§ **Material for the task**
>>>

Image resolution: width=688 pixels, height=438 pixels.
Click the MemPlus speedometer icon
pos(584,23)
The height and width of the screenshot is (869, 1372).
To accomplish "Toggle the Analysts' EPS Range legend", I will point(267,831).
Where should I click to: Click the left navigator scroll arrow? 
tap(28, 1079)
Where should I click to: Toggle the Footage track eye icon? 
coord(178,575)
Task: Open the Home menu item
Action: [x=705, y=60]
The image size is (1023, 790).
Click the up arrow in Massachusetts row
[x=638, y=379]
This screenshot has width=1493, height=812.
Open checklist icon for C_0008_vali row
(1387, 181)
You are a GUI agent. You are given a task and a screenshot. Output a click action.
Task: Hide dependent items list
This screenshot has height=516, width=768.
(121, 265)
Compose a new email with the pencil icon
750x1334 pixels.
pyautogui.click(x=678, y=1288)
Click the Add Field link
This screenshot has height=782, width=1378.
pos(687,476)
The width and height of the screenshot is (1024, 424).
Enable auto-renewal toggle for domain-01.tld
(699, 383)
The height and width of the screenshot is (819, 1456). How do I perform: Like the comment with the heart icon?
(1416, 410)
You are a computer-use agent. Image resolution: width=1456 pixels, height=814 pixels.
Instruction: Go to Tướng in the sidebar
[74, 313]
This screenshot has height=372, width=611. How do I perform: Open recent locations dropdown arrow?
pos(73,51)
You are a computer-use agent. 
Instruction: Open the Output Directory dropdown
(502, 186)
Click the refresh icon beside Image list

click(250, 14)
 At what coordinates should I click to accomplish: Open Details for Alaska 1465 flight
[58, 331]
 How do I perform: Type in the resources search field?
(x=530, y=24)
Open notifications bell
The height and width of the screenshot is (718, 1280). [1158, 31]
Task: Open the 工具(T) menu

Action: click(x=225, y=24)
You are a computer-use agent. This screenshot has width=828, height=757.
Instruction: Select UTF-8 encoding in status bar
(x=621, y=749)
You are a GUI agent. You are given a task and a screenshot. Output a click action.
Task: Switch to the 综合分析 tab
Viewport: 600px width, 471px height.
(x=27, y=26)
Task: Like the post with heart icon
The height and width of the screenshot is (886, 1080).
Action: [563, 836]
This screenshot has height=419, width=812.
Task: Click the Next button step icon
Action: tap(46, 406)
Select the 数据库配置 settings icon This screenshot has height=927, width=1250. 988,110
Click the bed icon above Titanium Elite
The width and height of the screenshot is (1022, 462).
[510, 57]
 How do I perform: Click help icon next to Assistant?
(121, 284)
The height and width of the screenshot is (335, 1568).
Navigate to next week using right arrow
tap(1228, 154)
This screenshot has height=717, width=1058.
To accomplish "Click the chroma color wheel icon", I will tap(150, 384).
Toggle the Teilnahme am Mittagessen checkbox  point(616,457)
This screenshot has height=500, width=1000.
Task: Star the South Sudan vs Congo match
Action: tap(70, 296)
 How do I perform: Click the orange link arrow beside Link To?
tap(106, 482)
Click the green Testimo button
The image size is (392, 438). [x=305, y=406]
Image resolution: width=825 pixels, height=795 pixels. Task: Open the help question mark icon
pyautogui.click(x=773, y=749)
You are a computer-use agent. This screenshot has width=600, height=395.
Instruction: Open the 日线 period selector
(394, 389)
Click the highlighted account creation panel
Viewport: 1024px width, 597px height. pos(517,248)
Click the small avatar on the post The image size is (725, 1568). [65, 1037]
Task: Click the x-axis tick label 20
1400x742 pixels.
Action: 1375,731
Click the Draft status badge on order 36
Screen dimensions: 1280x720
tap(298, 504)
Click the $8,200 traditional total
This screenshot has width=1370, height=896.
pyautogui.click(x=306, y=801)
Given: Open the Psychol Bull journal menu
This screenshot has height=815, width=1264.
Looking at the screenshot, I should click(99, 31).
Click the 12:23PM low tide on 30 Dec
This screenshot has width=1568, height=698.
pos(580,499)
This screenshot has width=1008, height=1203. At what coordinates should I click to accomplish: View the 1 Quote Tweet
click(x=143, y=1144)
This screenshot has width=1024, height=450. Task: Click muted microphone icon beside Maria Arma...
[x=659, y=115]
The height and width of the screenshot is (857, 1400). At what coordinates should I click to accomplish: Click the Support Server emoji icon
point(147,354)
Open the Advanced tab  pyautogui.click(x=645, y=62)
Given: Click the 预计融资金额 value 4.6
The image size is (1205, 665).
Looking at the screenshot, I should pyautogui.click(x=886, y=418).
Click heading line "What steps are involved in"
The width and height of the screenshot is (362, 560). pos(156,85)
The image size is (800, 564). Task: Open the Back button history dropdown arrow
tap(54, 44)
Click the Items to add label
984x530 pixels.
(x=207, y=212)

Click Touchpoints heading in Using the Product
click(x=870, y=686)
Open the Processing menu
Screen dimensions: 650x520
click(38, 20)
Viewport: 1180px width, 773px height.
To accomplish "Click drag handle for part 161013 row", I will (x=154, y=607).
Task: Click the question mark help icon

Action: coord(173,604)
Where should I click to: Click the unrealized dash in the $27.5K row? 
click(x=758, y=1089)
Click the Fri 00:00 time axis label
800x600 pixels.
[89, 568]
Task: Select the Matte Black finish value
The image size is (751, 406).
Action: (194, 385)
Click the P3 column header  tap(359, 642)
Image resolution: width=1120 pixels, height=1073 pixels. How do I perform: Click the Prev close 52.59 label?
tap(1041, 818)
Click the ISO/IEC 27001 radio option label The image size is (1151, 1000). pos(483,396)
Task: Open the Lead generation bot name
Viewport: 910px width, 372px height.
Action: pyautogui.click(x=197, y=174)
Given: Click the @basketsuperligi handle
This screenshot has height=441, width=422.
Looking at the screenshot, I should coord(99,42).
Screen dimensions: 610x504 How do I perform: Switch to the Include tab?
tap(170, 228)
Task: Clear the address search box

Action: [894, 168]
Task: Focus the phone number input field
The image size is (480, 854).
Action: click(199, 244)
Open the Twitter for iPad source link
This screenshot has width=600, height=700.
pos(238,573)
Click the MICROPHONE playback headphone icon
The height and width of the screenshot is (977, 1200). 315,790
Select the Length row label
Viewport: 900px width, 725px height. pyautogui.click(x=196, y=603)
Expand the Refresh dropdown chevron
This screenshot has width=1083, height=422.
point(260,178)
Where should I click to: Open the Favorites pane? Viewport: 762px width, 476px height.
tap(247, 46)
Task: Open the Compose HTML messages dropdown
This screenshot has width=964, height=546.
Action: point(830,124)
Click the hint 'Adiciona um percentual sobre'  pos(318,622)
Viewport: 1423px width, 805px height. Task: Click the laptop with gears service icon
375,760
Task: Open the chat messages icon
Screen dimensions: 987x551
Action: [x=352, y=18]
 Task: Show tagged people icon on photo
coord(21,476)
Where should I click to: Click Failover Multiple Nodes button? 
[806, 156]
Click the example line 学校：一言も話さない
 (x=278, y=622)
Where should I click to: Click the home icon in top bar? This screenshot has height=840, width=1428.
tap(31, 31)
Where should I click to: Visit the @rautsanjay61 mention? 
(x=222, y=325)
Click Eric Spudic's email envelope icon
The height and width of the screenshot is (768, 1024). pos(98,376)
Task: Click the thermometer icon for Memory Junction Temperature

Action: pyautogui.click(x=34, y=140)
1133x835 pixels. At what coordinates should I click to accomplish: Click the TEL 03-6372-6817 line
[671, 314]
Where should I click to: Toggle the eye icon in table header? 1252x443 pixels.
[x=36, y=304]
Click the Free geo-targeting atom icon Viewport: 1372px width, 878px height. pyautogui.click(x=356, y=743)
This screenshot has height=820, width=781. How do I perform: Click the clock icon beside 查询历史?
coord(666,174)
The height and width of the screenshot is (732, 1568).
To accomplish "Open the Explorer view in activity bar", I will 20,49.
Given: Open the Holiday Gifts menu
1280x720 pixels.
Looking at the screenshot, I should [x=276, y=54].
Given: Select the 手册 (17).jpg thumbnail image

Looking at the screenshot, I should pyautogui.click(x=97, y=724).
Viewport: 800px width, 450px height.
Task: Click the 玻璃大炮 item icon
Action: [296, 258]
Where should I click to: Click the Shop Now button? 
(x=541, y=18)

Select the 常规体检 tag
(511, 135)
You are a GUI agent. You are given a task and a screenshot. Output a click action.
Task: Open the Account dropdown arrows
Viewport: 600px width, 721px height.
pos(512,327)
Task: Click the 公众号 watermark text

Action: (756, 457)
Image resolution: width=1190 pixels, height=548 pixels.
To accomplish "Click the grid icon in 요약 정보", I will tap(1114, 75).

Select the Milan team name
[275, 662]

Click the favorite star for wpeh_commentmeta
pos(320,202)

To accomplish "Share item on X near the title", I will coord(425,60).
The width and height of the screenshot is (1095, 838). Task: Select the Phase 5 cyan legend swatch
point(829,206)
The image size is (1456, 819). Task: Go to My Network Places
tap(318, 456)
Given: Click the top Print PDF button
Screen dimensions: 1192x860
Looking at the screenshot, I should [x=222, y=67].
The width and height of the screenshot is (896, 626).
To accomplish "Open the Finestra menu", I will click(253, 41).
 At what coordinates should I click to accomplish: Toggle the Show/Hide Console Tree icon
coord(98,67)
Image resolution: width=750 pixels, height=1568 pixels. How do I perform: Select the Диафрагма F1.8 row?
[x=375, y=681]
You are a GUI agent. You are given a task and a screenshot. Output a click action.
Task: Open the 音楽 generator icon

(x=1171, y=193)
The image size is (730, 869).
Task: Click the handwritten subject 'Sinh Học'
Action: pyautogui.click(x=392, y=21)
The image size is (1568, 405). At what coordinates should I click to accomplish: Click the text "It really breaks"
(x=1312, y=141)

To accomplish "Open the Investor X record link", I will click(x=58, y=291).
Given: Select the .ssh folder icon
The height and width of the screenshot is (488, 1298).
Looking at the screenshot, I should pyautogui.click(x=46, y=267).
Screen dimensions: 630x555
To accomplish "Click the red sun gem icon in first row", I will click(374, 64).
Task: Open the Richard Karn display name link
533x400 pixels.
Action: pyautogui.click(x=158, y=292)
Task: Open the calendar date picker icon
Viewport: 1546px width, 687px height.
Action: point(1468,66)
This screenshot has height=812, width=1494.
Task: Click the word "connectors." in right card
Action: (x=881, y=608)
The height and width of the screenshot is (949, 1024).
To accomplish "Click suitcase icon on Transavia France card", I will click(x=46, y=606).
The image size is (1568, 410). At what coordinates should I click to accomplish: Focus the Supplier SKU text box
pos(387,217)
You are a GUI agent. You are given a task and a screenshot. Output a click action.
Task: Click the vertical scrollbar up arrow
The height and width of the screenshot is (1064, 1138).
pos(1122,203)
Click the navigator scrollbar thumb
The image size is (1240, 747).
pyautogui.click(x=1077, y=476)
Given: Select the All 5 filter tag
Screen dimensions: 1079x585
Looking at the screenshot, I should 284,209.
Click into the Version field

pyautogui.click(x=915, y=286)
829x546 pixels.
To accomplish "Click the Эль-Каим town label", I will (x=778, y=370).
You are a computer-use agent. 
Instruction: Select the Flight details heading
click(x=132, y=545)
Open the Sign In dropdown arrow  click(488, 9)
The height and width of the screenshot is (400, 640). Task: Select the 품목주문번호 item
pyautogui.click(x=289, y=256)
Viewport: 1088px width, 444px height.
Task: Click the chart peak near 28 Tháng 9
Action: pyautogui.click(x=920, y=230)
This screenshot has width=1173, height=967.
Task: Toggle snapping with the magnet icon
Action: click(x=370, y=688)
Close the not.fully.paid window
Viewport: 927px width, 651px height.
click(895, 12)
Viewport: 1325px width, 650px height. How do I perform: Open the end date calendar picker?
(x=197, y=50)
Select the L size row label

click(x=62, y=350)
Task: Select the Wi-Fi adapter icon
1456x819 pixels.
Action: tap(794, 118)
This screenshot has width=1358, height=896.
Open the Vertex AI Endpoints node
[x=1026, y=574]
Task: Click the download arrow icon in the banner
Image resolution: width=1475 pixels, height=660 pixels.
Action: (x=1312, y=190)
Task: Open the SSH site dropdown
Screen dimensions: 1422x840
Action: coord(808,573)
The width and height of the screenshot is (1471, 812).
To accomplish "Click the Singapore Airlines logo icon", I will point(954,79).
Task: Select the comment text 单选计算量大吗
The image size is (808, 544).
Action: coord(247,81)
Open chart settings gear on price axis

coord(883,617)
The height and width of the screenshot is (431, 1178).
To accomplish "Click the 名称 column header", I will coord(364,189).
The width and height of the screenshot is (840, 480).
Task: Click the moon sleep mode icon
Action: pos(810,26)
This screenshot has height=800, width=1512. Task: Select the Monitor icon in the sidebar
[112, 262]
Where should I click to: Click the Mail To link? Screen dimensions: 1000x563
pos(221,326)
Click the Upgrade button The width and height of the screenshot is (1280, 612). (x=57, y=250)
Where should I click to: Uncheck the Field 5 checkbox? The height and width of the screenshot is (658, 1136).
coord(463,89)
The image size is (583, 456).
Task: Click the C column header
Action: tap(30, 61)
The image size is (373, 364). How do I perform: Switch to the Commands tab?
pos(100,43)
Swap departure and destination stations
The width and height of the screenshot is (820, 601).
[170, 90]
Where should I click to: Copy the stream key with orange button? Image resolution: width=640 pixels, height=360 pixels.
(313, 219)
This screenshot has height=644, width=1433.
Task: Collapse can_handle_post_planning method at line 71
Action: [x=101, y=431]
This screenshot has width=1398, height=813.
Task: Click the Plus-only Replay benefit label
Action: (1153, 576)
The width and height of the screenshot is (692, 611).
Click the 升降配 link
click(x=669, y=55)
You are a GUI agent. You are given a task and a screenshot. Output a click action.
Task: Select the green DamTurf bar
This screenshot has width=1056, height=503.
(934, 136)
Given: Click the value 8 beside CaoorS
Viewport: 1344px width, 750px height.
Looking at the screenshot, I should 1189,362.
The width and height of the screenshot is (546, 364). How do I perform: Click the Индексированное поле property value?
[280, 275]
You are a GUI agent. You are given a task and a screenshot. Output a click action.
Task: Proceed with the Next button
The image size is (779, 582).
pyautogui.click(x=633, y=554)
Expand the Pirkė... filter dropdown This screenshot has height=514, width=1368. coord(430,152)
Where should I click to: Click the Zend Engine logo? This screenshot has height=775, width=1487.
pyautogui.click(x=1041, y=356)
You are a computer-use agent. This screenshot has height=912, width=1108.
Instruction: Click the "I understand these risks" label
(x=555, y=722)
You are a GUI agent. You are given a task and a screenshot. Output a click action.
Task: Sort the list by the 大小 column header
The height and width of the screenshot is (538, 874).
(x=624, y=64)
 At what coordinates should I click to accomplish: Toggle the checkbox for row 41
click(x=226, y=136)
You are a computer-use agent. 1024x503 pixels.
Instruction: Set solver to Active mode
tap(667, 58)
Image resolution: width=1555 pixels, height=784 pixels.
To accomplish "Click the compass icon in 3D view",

<<<

§ **Task**
From the entries above, extract each line containing "Compose".

§ **Output for this task**
Compose a new email with the pencil icon
Task: Open the Compose HTML messages dropdown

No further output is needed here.